### What to work on
The first line of the data below and every line after it, through the one with "al... (381, 261)", must be transcribed without change.

### The data
* * * * * * *

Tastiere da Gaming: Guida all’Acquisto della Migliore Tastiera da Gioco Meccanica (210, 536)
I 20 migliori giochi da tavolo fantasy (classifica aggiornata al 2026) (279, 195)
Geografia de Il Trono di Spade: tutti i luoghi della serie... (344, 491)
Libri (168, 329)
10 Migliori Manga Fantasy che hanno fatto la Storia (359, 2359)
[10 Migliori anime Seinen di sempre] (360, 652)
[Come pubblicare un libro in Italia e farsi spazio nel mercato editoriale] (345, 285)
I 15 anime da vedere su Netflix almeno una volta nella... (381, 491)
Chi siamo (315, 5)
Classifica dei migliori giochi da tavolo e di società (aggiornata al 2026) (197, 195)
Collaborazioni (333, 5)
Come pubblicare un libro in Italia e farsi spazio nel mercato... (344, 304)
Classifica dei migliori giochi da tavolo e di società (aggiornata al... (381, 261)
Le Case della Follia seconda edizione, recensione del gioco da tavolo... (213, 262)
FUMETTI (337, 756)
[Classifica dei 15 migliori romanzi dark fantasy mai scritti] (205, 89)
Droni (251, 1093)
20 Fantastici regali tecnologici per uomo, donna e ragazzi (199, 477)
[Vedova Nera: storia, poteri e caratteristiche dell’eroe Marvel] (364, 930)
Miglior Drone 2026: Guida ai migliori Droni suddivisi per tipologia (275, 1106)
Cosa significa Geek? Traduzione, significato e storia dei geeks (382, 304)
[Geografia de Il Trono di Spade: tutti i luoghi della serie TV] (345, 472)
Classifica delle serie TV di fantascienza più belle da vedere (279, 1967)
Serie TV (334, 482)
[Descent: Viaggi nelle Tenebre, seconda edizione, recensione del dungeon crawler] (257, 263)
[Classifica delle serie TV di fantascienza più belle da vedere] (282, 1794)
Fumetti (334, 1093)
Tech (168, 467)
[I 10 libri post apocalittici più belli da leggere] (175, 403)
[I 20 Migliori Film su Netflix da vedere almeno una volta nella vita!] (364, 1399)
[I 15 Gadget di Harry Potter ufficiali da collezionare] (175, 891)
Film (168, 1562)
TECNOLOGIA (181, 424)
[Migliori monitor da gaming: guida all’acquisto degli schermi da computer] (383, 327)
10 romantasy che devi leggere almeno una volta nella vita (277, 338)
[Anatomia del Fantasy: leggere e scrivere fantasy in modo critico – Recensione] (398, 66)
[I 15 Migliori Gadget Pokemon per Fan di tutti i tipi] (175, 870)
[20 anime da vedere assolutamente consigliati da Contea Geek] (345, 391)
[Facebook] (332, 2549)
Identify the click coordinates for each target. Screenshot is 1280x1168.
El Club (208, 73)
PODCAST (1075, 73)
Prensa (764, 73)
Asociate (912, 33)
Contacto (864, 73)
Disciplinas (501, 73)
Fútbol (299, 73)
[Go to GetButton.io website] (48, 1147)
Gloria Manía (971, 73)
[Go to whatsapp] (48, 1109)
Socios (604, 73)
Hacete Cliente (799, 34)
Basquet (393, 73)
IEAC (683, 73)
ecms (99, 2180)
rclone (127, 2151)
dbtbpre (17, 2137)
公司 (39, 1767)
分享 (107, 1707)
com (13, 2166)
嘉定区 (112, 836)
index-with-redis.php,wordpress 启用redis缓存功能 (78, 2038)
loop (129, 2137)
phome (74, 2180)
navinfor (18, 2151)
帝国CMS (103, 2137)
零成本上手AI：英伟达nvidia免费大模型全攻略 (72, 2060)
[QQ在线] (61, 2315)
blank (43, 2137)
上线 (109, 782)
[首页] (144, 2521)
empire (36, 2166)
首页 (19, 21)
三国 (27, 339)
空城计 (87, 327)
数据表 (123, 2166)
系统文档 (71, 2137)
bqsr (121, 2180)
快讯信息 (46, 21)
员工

* * * * * * *

### Answer section
Tastiere da Gaming: Guida all’Acquisto della Migliore Tastiera da Gioco Meccanica (210, 536)
I 20 migliori giochi da tavolo fantasy (classifica aggiornata al 2026) (279, 195)
Geografia de Il Trono di Spade: tutti i luoghi della serie... (344, 491)
Libri (168, 329)
10 Migliori Manga Fantasy che hanno fatto la Storia (359, 2359)
[10 Migliori anime Seinen di sempre] (360, 652)
[Come pubblicare un libro in Italia e farsi spazio nel mercato editoriale] (345, 285)
I 15 anime da vedere su Netflix almeno una volta nella... (381, 491)
Chi siamo (315, 5)
Classifica dei migliori giochi da tavolo e di società (aggiornata al 2026) (197, 195)
Collaborazioni (333, 5)
Come pubblicare un libro in Italia e farsi spazio nel mercato... (344, 304)
Classifica dei migliori giochi da tavolo e di società (aggiornata al... (381, 261)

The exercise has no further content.